**INFORMATION GIVEN:**
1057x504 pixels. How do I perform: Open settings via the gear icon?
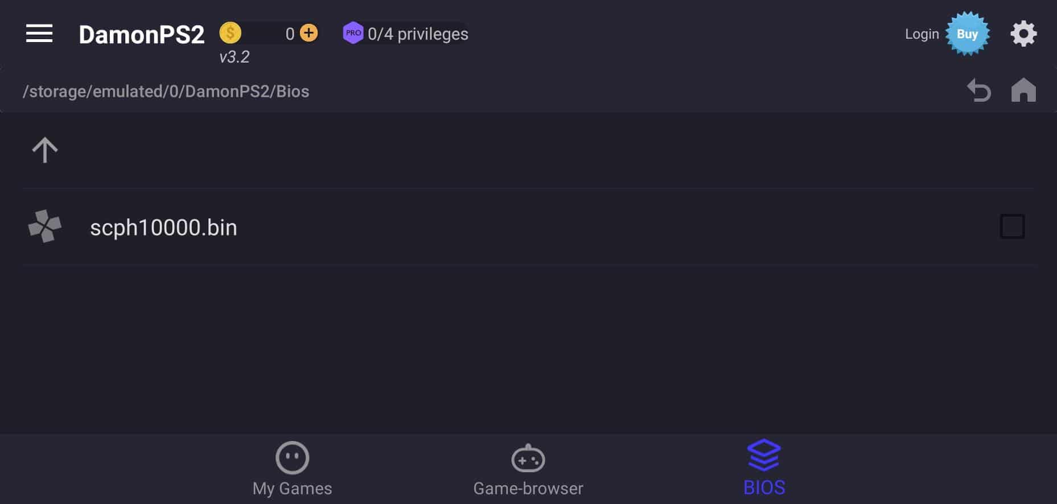pos(1023,34)
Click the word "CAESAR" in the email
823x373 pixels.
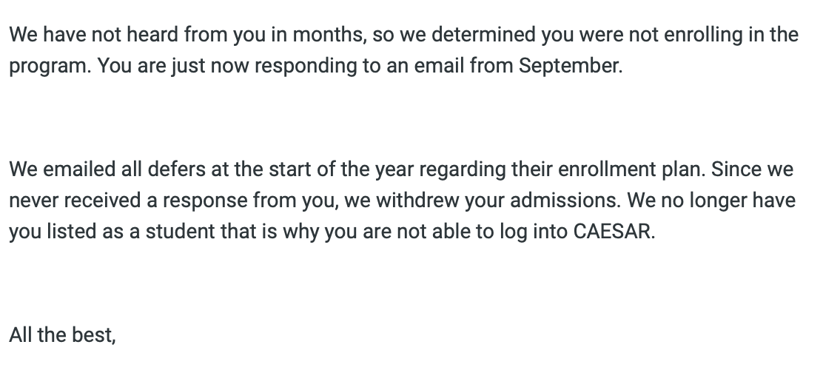point(612,232)
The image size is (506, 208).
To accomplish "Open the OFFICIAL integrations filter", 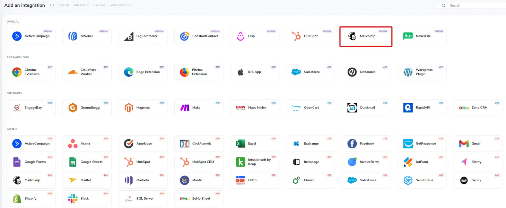I will [99, 5].
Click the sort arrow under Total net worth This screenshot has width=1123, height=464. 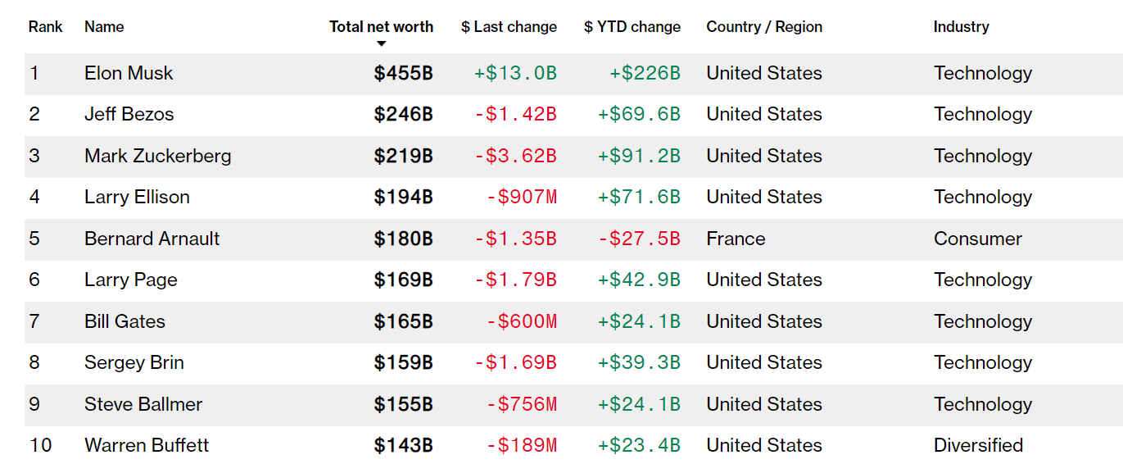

**TASK TO COMPLETE:**
Count the lines in the entries above that contain the string "pixels", treating uppercase and lowercase as different, and reply with only the number.

**OUTPUT FOR THIS EXERCISE:**
2